You will need to download following software to be able to realize this tutorial:

  1. Blender 2.5 (http://www.blender.org/download/get-blender/)
  2. Unity 3D 3.5 (will also work on 3.4.2) (http://unity3d.com/unity/download/)
  3. Autodesk FBX Converter (http://usa.autodesk.com/adsk/servlet/pc/item?siteID=123112&id=10775855)

Good knowledge of UV Unwrap and modeling with Blender, but don’t panic you will be able to download the final textured files.

Step 1: Open Blender and build a simple 3D model

This won’t be the house of your dream, but just a simple grungy 3D house.

As you will see our house is composed by two objects: the roof (I’ve simplified it) and the building part that will contain windows and a door.

 

Select the object (let’s say the roof) and go into Edit Mode and UV Unwrap to get the single unwrapped texture. Depending on your model, you will need to put some seams in order to get a nice unwrap. Save the unwrapped parts as a picture and edit it in your favorite painting program like Photoshop.

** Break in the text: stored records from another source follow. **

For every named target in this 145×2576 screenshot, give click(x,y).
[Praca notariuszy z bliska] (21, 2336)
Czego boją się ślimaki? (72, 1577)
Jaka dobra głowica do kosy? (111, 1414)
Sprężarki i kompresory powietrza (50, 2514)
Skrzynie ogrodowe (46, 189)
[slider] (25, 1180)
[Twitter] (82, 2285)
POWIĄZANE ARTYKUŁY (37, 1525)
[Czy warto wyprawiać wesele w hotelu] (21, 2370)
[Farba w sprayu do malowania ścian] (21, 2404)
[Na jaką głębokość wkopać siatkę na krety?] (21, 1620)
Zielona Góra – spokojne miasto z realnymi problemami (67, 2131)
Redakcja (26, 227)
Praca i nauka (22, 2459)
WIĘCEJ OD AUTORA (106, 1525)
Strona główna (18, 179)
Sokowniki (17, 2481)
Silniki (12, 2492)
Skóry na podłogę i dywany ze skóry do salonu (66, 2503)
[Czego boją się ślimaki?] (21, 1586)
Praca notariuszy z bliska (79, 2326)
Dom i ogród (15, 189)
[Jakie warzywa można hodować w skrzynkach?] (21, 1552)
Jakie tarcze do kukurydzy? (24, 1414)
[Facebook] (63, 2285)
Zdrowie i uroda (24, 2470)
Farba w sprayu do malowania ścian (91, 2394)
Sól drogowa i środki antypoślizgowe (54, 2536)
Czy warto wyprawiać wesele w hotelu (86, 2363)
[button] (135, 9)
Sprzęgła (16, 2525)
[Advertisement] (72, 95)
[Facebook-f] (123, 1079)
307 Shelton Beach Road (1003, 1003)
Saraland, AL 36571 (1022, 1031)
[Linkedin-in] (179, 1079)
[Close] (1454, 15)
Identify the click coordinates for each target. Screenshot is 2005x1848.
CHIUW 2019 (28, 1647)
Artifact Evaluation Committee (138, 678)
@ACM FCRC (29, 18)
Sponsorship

You will have these two textures:

Texture 1: a door, a wall and two windows

Texture 2: the roof (very simplified!)

After a few minutes of modeling and texturing, our nice house is finished. To polish your textures you can apply a small blur on it and put some shadows in order to give more volume. This trick is used in almost every 3D game you’ve played.

Note: For the purpose of this tutorial I have built a house with two textures. Why? To show one option you shouldn’t miss when exporting out of Blender.

House model in Blender

Step 2: Export preparation

So now we have finished modeling our house. In order to simplify the export and the import into Unity 3D, I always remove the Lamp and the Camera from the Blender scene.

Notice the removed lamp and camera

Now go into Object Mode and select (Shift + Right Mouse Button) the roof and the building part. You have now selected each object of the scene thus forming the house.

All objects (geometries) are selected (roof and building)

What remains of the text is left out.